Idee Politica

Autonomia differenziata: al Terzo settore non basta dire “no”

C'è bisogno di elaborare una sua strategia che non può non prevedere un programma di ristrutturazione di uno dei suoi più preziosi asset: le reti. Un percorso di change management che si dovrebbe sviluppare su due fronti: coprogrammazione/coprogettazione e allargamento dei network a soggetti diversi

di Flaviano Zandonai

Nel dibattito, sempre più teso, sull’autonomia differenziata anche il Terzo settore meridionale vuol dire la sua. Ed è un giudizio fortemente negativo, come emerso da un seminario inserito nel programma di Fqts, la storica formazione quadri del Terzo settore realizzata da Forum nazionale e CSVnet sostenuta da Fondazione con il Sud che si è tenuta a Cosenza.

Era da tempo che non si notava un’unità d’intenti su un tema non strettamente legato a questioni interne, come ad esempio quelle legate alla riforma del Terzo settore. I toni e il comune sentire dei partecipanti non lasciano dubbi rispetto alla scelta di campo, anche se sarà interessante vedere quanto verrà fatta propria a livello nazionale, a iniziare dai Forum e dai centri servizio per il volontariato del centro e nord Italia, oltre che da altre reti di settore.

Certo, come veniva evidenziato in alcuni interventi, è necessario non farsi schiacciare dall’inevitabile polarizzazione che caratterizzerà ancor di più i mesi successivi, guardando in particolare al referendum confermativo della proposta di riforma. Chissà se oltre alle schermaglie partitiche ci sarà la possibilità di costruire un’alleanza di scopo che coalizzi diversi attori della società civile, ad esempio la chiesa cattolica che si è già espressa chiaramente, e negativamente, rispetto al progetto di autonomia differenziata.

**Record mostrati**

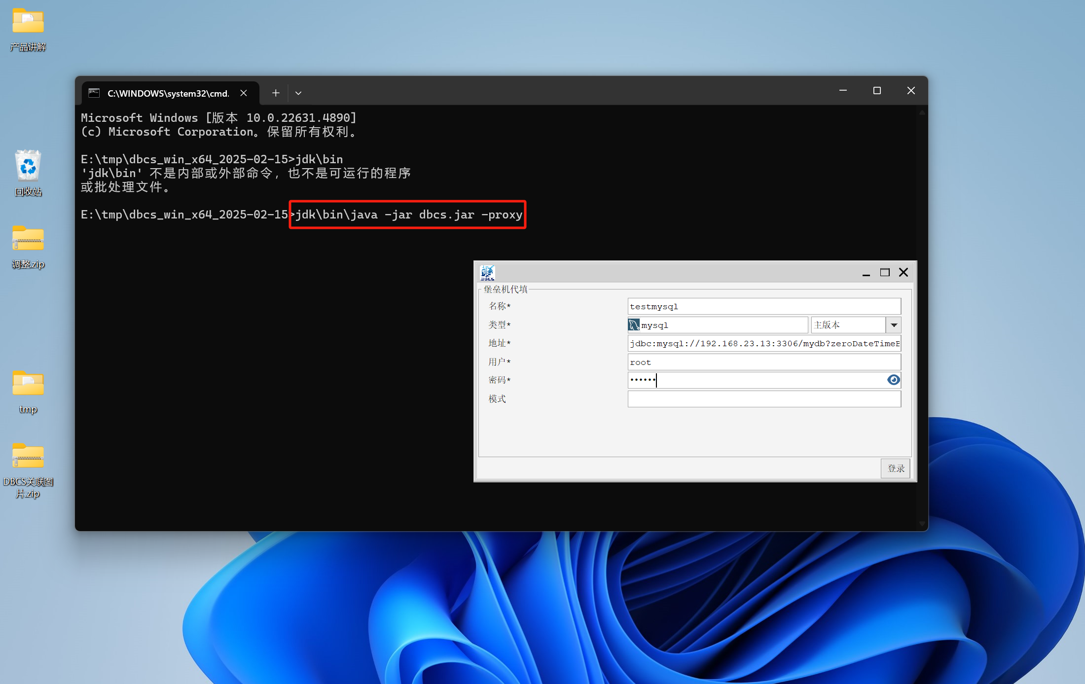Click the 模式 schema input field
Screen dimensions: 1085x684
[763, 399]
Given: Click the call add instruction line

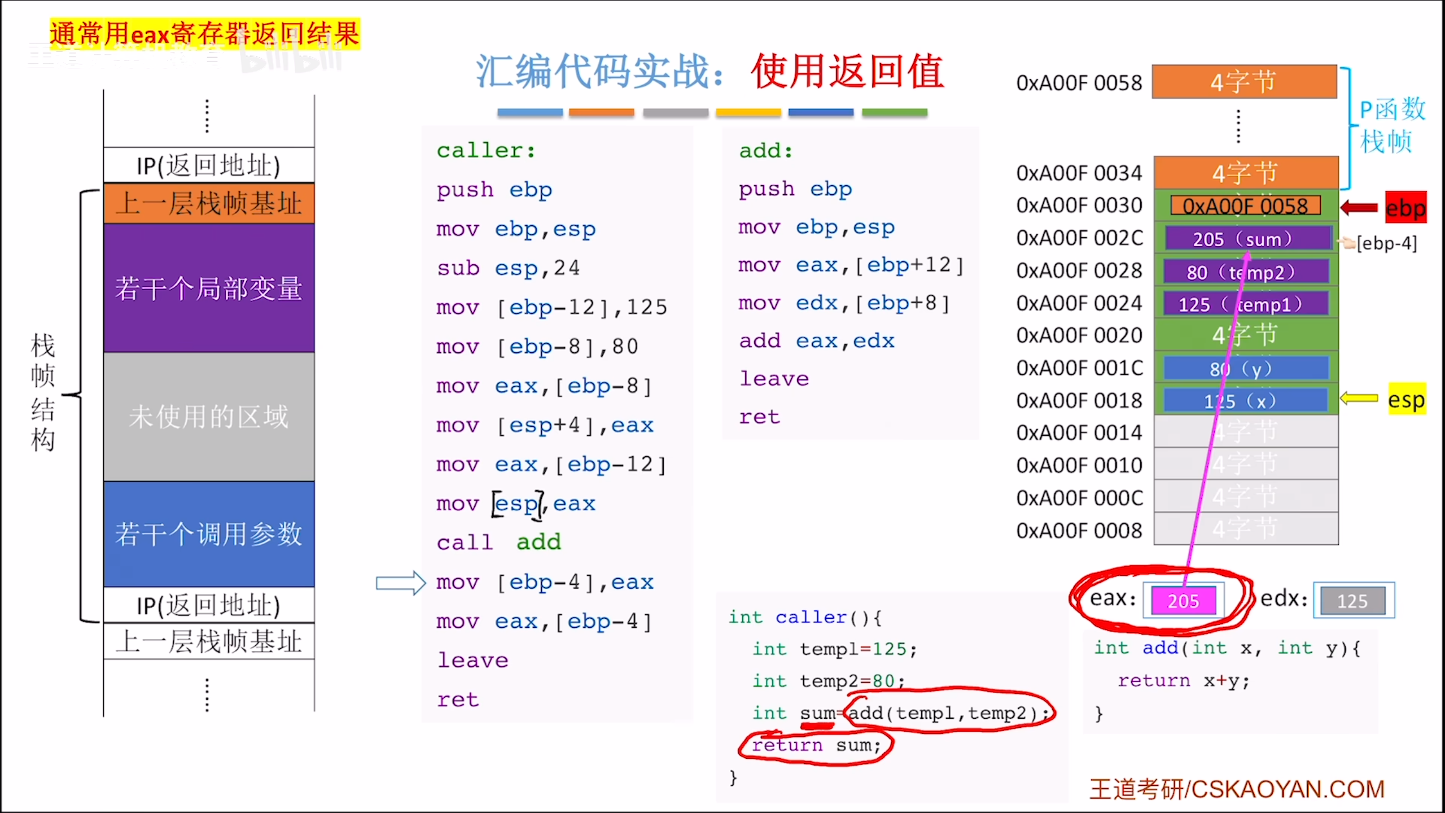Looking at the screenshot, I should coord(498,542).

**Elenco dei compiti**
**a)** Rispondi a queste domande sull'articolo sull'autonomia differenziata:
(i) In quale città si è tenuto il seminario?
(ii) Chi realizza la formazione Fqts?
(iii) Su quali due fronti dovrebbe svilupparsi il percorso di change management?
**b)** Riprendi l'articolo sull'autonomia differenziata dal punto in cui si interrompe e scrivi un paragrafo di seguito.

**Risposte ai compiti**
**a)**
(i) A Cosenza.
(ii) Il Forum nazionale e CSVnet, con il sostegno di Fondazione con il Sud.
(iii) La coprogrammazione/coprogettazione e l'allargamento dei network a soggetti diversi.

**b)**
Il no alla riforma lascerebbe infatti aperti temi rilevanti. Ad esempio i divari territoriali tra sud e nord che il regime regionale “ordinario” degli ultimi decenni non ha risolto, anzi aggravato. E il fatto che il Terzo settore per funzionare al meglio ha comunque bisogno di una dimensione locale capace di cogliere le specificità di territori e comunità, attraverso partenariati con altri attori “local” pubblici e privati. Forse il problema latente, emerso solo in parte dal dibattito, consiste in una progressiva disarticolazione della sussidiarietà, ma non di quella orizzontale – che tutto sommato pur con tutti i limiti sembra ancora funzionare. La sussidiarietà che non ingrana più – e non a causa del provvedimento approvato dall’attuale governo ma di altri promossi da esecutivi anche di colore diverso – è quella verticale. Un’integrazione tra livelli locale, meso e macro che è stata sempre delegata allo Stato e alle sue articolazioni (regioni, province, comuni e loro svariate aggregazioni), ma che il nuovo assetto normativo oltre, va detto, a inefficienze strutturali, ha reso sempre meno praticabile.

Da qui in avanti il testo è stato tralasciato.